-- START Records for processing --

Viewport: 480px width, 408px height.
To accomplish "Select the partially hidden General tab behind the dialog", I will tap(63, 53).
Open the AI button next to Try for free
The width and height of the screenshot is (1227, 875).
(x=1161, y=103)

-- END Records for processing --

Copy out the material above line for line, leaving every word, number, and punctuation mark unchanged.

→ Exercise response
Viewport: 480px width, 408px height.
To accomplish "Select the partially hidden General tab behind the dialog", I will tap(63, 53).
Open the AI button next to Try for free
The width and height of the screenshot is (1227, 875).
(x=1161, y=103)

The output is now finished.